Eliminated 1,500 hours of manual analysis by building a machine learning pipeline that automated internal business calculations from operational datasets. Led development of a production AWS application using Coral CDK, integrating SageMaker AI. Contributed in a large, fast-paced team through daily standups, code reviews, and technical discussions, and conducted a training workshop to onboard business partners to the application.

Improved data processing efficiency by 97% via a new data filtering and visualization tool using Python that automated 10+ hours of manual work weekly. Reduced load times by developing a new database organization in C# for Trane Select Assist, and expedited retrieval for a natural language processing database by implementing vector embeddings. Conducted focus groups to gather user feedback on Trane Technologies' AI tool, and secured 1st place in the student competition by presenting a sensor-based monitoring solution to executives.

Contributed to the Base Integrated Mesh Management System (BIMMS) project for the USAF 96th Test Wing through the I4D course, a collaboration between UF and the U.S. Department of Defense. Worked on projects involving secure TCP networking, backend development, and system integration, deepening skills in systems programming and applied computer science.

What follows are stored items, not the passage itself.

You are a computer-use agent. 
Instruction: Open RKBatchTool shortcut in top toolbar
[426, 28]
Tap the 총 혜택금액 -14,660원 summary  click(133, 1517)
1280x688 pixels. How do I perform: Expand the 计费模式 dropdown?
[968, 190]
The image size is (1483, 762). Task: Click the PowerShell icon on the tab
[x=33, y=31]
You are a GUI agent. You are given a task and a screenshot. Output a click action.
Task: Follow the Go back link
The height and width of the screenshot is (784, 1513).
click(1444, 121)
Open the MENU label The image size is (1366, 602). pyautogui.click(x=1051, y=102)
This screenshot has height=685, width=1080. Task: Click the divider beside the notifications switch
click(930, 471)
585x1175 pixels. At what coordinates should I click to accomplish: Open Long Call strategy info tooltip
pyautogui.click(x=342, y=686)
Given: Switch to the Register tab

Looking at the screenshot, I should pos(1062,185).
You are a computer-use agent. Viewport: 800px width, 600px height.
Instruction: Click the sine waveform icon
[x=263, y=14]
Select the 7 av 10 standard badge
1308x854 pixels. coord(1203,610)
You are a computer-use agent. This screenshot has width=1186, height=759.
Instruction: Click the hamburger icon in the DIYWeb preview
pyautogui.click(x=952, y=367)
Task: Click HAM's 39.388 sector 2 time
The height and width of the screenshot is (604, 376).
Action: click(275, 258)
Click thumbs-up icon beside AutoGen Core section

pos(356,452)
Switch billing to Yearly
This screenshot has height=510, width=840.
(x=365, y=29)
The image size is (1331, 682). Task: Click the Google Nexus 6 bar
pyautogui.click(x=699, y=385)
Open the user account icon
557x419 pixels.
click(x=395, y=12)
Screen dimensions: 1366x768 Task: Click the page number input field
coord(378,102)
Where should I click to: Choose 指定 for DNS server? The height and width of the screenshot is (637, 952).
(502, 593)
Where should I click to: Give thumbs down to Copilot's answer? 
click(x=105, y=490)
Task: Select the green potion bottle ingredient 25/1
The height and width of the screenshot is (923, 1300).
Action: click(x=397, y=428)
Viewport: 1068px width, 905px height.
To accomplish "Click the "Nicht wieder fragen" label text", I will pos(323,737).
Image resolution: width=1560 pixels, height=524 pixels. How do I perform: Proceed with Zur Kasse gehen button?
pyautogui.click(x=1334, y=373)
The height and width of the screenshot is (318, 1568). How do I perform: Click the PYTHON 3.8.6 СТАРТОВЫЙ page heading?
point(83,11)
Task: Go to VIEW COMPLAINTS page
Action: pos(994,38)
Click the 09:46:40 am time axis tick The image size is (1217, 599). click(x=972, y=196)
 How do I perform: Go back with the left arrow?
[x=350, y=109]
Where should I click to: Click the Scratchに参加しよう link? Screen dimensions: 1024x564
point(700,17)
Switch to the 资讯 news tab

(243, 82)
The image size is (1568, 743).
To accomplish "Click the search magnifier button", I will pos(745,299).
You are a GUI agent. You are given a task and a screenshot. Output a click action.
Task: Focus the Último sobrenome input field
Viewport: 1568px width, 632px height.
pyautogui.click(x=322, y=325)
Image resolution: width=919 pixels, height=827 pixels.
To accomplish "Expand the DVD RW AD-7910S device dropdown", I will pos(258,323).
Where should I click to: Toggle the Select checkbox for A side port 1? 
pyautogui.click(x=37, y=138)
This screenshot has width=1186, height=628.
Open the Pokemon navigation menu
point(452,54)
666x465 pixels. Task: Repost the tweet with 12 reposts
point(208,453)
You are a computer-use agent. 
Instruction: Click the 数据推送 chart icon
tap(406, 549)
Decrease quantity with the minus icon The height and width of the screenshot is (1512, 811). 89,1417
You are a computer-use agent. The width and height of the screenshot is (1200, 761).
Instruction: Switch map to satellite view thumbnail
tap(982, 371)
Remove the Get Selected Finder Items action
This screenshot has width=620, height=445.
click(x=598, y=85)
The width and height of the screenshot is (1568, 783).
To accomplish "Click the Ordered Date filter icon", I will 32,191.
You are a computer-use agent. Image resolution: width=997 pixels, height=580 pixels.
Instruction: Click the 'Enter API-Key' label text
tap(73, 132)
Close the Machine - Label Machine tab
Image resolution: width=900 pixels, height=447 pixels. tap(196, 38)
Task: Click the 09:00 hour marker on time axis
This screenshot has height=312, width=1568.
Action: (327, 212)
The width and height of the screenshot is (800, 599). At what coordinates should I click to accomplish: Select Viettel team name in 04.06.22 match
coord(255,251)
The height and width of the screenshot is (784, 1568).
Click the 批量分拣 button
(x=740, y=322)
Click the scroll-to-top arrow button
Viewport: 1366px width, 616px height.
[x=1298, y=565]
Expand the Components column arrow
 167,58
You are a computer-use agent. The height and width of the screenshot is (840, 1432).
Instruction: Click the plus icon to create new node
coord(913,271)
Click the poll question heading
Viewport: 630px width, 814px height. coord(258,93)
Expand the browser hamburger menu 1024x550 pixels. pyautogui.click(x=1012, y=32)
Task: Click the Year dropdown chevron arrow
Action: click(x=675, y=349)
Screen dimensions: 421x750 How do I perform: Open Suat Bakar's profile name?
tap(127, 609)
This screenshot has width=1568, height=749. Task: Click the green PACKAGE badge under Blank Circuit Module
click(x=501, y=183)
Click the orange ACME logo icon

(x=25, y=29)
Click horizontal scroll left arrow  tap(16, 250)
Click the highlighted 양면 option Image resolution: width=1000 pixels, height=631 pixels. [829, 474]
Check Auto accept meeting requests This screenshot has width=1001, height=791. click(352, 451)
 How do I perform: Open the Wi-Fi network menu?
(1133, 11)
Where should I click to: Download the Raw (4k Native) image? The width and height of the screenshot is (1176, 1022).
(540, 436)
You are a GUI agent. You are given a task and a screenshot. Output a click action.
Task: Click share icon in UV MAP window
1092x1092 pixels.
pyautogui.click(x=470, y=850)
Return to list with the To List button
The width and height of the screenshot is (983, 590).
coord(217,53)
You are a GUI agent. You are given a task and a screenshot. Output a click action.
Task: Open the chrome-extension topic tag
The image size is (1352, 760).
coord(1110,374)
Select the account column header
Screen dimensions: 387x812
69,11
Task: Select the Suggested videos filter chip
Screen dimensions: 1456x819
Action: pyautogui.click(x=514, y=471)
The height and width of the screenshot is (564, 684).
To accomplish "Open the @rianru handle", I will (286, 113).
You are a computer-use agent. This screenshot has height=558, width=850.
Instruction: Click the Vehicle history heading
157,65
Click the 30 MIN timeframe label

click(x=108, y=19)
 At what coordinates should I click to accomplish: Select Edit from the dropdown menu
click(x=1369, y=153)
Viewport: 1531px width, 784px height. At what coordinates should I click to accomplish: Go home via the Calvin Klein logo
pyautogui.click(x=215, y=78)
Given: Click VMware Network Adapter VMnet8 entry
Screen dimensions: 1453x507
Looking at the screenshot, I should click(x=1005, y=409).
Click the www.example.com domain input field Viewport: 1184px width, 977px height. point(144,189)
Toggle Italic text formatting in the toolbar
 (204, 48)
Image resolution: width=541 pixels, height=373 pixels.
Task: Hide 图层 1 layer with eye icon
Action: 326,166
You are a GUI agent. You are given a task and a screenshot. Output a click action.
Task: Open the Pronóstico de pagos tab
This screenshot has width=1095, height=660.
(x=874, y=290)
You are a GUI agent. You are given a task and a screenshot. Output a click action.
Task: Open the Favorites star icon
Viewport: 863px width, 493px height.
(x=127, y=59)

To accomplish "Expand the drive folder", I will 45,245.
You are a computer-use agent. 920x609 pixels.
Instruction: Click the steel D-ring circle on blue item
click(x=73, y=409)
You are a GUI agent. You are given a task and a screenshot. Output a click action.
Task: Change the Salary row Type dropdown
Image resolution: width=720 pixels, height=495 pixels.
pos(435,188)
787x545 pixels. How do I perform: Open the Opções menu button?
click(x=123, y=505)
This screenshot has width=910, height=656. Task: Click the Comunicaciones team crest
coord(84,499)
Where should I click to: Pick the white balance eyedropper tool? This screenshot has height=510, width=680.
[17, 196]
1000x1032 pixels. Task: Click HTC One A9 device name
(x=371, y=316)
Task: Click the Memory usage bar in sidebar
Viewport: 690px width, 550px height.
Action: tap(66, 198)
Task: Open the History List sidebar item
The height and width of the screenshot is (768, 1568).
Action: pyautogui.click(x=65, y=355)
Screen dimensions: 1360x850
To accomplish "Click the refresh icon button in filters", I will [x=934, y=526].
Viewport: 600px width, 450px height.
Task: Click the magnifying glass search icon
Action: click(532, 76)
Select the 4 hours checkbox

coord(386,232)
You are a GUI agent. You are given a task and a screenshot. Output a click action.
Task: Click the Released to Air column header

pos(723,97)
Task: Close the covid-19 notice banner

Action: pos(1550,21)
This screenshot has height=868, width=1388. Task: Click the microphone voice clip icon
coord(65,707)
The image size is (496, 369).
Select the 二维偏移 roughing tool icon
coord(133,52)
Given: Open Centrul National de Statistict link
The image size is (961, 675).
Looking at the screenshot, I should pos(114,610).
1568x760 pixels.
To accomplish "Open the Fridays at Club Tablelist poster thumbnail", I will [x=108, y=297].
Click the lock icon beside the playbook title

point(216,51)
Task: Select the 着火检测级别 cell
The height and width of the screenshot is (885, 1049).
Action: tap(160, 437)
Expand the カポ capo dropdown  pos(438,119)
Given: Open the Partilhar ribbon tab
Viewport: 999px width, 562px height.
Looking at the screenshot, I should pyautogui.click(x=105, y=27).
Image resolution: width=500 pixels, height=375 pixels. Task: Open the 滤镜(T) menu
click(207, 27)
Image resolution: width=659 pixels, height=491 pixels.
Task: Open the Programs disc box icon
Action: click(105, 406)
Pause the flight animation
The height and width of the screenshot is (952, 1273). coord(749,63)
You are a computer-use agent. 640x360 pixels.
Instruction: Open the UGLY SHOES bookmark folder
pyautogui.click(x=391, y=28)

Served as an undergraduate TA for a 100+ student machine learning engineering course. Led lectures, held office hours, and developed instructional materials covering core ML concepts, model development, and engineering best practices.

Designed and delivered a 5-part K-12 computer science and AI curriculum through UF's Active Learning Program in partnership with InSciStemify. Taught core concepts in programming, AI fundamentals, and computational thinking to students with no prior CS background.
Developed an end-to-end reinforcement learning pipeline for autonomous satellite sensor tasking, integrating orbital simulation, environment modeling, and policy training within a scalable testing framework. Evaluated autonomous tasking policies against heuristic and greedy baselines, reducing missed targets by 10%. Engineered a scalable experimental testbed for satellite autonomy research, enabling rapid experimentation with RL reward shaping, mission constraints, and orbital configurations.
Achieved 75.6% test accuracy by developing a Convolutional Neural Network in TensorFlow and Keras, 10% higher accuracy than the average Kaggle submission. Increased training sample size by 6x through data augmentation, improving classification on the FER-2013 dataset. Tuned Naive-Bayes and Logistic Regression baseline models to 35% peak test accuracy.